人間の皮膚は、紫外線の刺激を受けるとアミノ酸のひとつであるチロシンが、チロシナーゼ[※3]という酵素の働きによってメラニンという黒い色素に変わります。シミ・そばかすは、このメラニン色素が沈着することによって起こります。ビタミンCはチロシナーゼの働きを阻害することでメラニン色素の沈着 (シミ)を防ぎ、透明感のある肌を維持する効果があるため美白効果が期待できます。
また、ビタミンCはコラーゲンの合成を助けて肌のしわを防いだり、傷ややけどの治りを良くします。

●免疫力を高める効果
カリフラワーに含まれるビタミンCは免疫力を高め、風邪の予防に効果があります。風邪をひきやすい人は血中のビタミンC濃度が低いことや、風邪をひいたときには低かったビタミンC濃度が、回復するにつれて徐々に高くなるということがわかっています。ビタミンCは、体内に侵入した病原菌を攻撃する白血球の働きを強化し、さらにビタミンC自らも病原菌を攻撃して免疫力を高めます。また、ビタミンCがコラーゲンを生成し、細胞がしっかり固められることによって、風邪などのウイルスを体内に侵入させにくくすることができます。

●ストレスをやわらげる効果
人間の体はストレスにさらされると、それに対抗するために副腎からアドレナリン[※4]を分泌して血圧や血糖を上昇させ、防衛体制をとります。アドレナリンが使われると不足分を補うために生成されますが、アドレナリンの生成にビタミンCが使われるため、ビタミンCはストレスで激しく消費されます。
ストレスは、不安やプレッシャー、緊張などの精神的なストレスだけではありません。
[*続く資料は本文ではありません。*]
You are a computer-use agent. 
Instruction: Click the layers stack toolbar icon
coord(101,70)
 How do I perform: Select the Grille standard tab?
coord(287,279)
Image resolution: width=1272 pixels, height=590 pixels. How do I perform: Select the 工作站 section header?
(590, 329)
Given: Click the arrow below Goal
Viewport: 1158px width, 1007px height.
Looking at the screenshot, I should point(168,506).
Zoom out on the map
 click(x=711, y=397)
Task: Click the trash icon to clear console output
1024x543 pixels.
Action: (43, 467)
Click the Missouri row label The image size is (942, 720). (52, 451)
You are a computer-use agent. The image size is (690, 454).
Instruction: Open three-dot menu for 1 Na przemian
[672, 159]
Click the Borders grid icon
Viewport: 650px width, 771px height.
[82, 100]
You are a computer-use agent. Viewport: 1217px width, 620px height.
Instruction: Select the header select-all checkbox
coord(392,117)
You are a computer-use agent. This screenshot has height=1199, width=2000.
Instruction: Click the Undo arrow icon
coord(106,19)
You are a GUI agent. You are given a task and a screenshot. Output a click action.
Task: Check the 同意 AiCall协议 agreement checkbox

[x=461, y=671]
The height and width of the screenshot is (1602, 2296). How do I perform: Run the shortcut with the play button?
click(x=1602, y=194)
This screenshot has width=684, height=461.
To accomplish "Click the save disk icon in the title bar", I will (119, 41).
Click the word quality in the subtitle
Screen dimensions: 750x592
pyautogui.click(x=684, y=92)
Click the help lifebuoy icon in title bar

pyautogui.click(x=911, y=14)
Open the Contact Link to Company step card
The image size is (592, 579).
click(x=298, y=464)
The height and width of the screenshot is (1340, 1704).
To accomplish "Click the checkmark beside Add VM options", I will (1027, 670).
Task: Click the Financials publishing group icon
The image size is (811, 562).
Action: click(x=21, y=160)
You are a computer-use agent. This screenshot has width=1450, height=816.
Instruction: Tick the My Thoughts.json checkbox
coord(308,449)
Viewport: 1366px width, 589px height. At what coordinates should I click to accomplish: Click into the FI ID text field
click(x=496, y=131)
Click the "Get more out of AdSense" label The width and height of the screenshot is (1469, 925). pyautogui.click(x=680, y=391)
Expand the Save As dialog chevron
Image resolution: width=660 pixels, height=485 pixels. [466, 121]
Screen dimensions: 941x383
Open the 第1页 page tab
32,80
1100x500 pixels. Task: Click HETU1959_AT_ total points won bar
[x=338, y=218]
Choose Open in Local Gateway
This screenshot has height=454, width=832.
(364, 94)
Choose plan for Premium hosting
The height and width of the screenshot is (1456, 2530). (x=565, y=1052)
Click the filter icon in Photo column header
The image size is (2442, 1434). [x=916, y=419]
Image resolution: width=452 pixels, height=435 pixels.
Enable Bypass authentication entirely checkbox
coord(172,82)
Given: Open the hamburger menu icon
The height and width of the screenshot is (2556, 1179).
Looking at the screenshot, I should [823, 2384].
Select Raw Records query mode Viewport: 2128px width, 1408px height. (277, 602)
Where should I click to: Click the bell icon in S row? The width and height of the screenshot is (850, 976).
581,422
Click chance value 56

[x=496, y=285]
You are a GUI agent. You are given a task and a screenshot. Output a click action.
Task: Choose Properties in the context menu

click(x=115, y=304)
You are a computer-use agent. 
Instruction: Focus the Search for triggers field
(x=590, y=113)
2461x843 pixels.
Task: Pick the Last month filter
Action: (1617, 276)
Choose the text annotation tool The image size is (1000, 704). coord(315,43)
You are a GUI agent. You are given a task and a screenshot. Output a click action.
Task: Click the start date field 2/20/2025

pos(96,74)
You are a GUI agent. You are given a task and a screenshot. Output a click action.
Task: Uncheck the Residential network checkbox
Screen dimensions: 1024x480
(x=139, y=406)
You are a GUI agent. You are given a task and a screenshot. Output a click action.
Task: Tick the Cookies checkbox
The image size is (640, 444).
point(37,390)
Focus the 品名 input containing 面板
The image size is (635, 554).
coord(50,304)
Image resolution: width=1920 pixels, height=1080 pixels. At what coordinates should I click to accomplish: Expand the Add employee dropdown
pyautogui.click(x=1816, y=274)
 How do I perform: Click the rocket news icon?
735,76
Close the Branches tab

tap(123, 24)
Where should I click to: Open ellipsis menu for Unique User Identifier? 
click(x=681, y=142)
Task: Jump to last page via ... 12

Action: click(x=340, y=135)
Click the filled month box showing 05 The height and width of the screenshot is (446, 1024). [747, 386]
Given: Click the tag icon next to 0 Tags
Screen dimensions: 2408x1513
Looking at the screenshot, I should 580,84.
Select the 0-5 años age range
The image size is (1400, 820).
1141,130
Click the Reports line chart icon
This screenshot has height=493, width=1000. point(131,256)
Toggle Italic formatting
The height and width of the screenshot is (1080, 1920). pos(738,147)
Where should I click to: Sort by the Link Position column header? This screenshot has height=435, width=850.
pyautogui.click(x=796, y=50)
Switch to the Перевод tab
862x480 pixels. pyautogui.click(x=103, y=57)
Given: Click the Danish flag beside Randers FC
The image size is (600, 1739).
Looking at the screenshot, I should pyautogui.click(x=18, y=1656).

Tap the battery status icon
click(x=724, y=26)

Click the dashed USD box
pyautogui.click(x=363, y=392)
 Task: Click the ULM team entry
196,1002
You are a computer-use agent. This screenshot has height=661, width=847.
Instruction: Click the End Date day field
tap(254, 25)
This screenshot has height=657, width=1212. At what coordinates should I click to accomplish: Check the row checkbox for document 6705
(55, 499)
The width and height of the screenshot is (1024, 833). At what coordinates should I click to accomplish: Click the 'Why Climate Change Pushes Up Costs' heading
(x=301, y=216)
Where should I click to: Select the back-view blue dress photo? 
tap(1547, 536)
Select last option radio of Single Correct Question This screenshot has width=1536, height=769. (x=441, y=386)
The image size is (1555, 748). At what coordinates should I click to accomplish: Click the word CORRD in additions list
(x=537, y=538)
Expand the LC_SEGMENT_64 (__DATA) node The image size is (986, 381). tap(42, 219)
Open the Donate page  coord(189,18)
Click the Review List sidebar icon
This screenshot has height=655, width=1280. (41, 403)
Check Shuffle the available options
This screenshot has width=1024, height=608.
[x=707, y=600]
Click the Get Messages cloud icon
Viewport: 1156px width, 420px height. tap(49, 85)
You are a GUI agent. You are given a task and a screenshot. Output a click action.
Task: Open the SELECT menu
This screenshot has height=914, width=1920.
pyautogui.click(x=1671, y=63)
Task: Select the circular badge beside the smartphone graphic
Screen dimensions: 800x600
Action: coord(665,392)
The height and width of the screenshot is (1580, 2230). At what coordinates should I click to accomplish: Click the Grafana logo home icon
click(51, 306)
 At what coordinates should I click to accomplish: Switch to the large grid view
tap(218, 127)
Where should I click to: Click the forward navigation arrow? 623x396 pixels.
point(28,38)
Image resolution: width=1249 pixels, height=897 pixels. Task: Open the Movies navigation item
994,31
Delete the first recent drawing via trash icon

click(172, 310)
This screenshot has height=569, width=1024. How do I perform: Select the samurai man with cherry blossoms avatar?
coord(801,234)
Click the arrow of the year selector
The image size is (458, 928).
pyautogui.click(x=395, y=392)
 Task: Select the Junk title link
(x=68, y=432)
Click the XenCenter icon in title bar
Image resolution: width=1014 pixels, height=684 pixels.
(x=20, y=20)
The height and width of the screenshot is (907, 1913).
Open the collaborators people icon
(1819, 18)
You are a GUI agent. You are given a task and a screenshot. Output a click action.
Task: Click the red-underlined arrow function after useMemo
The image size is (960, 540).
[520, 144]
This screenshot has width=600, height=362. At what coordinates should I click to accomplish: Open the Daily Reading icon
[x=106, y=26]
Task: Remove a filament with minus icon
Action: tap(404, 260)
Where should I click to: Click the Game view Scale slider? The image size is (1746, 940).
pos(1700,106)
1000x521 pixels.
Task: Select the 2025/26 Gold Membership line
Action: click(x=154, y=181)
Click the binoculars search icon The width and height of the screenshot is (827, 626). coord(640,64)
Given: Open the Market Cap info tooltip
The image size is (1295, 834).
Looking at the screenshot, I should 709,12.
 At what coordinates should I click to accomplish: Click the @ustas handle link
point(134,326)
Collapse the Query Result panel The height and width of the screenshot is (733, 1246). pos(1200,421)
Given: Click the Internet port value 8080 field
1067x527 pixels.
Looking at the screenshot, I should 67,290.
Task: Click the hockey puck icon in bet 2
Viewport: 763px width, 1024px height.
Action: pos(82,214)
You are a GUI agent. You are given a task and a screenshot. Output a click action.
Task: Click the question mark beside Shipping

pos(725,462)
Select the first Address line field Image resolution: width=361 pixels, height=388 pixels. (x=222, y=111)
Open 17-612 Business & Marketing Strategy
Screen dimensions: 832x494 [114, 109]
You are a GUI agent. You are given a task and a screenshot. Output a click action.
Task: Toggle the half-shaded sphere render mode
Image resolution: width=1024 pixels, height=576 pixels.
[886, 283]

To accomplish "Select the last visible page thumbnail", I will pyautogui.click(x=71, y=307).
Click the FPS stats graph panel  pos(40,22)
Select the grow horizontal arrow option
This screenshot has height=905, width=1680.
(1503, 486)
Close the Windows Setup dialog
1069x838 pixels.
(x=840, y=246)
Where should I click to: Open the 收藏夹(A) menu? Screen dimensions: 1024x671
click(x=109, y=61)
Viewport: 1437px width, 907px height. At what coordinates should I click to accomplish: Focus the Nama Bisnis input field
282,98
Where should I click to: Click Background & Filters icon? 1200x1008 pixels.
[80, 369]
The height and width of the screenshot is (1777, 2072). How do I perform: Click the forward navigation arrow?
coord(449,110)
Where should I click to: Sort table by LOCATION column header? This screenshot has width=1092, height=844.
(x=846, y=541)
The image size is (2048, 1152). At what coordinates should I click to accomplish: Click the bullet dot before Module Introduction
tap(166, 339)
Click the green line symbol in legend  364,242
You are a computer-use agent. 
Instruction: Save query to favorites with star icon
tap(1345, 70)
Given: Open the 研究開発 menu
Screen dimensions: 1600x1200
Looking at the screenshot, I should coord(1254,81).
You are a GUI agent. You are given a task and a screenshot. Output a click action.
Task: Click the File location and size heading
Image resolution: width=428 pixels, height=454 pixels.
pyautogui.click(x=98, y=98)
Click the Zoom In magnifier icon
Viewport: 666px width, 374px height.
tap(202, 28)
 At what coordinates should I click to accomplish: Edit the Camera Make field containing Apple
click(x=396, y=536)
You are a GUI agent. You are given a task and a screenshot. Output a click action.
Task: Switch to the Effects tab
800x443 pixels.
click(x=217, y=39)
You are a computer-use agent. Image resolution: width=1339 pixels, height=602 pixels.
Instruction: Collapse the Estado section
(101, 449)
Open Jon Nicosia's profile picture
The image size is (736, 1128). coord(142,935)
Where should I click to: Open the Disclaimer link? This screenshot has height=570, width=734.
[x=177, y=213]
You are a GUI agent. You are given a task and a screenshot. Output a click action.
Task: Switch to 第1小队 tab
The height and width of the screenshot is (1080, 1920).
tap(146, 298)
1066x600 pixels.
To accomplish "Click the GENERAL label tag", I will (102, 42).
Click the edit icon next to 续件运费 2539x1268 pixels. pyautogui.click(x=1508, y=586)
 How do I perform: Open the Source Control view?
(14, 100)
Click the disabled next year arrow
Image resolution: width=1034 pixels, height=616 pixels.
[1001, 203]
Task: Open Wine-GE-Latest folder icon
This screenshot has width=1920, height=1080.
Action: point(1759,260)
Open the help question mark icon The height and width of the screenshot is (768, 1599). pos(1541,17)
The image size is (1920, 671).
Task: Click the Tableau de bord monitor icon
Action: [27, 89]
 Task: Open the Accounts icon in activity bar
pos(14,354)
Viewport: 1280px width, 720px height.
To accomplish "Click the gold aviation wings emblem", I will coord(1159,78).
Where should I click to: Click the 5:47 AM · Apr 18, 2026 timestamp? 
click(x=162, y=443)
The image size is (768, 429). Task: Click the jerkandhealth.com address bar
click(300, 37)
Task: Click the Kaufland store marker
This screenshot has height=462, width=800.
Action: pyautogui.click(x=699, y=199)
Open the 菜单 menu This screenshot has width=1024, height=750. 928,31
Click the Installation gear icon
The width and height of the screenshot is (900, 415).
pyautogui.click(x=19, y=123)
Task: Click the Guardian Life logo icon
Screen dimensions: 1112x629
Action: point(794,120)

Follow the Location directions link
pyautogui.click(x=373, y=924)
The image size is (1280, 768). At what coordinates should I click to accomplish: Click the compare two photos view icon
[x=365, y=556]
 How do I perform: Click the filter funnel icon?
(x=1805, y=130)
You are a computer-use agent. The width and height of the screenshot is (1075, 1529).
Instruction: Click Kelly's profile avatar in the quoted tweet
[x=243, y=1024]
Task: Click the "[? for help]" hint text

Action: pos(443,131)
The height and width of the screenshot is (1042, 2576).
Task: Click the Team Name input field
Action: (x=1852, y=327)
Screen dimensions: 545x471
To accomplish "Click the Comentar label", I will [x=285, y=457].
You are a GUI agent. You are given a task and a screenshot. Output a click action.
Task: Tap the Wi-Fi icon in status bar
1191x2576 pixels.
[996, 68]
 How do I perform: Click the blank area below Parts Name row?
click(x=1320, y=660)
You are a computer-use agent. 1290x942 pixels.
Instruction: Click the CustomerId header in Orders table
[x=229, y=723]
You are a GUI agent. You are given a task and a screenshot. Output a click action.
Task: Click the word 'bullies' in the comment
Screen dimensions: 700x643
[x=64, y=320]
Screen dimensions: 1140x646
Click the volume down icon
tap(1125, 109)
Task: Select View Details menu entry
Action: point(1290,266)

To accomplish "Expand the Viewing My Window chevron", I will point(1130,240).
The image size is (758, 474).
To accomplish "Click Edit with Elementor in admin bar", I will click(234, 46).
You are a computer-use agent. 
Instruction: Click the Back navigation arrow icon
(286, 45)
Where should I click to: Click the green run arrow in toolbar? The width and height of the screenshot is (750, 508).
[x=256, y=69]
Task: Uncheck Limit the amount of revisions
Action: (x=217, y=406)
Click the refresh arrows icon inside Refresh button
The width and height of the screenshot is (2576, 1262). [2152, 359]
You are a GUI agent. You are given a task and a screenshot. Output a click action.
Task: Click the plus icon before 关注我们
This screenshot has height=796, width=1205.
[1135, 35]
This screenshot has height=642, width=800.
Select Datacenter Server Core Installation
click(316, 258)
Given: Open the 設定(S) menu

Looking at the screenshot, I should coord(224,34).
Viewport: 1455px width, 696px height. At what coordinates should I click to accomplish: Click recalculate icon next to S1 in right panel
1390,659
寒さ・暑さや睡眠不足、騒音、喫煙などもストレスの要素です。激しい運動をした時や、病原菌に感染した時にも通常よりビタミンCの必要量が増加します。ストレスにさらされやすい環境で生活をしている方は、しっかりとビタミンCを摂ることが大切です。

●老化や病気から体を守る効果
カリフラワーには老化や病気から体を守る効果があります。カリフラワーには特有のMATS(メチルアリルトリスルフィド)が含まれており、強い抗酸化作用を持っています。MATSの持つ抗酸化力[※5]は血管中に血栓ができることを防止する働きがあります。他にも辛み成分でもあるアリルイソチオシアネートやコレステロールの吸収を抑制するフィトステロールも血栓の予防や動脈硬化[※6]の予防に役立ちます。また、カリフラワーには解毒機能を強化してくれるグルコシノレートが含まれています。グルコシノレートは老化を促す物質を解毒する酵素の働きを高めます。そして、体外に老化を促す物質を排出します。人間は血管とともに老いるともいわれています。子どもの頃の血管はゴムのように弾力性があり、透明度も高いのですが年齢とともにだんだんと弾力性も透明度も低くなっていきます。そして内側にコレステロールなどの脂質がたまると、血管がゴムホースのように硬くなってしまいます。血管の老化は狭心症や心筋梗塞[※7]、脳卒中などにつながりますので、栄養バランスのよい食生活や運動を適度に行うなど健康的な生活を送りましょう。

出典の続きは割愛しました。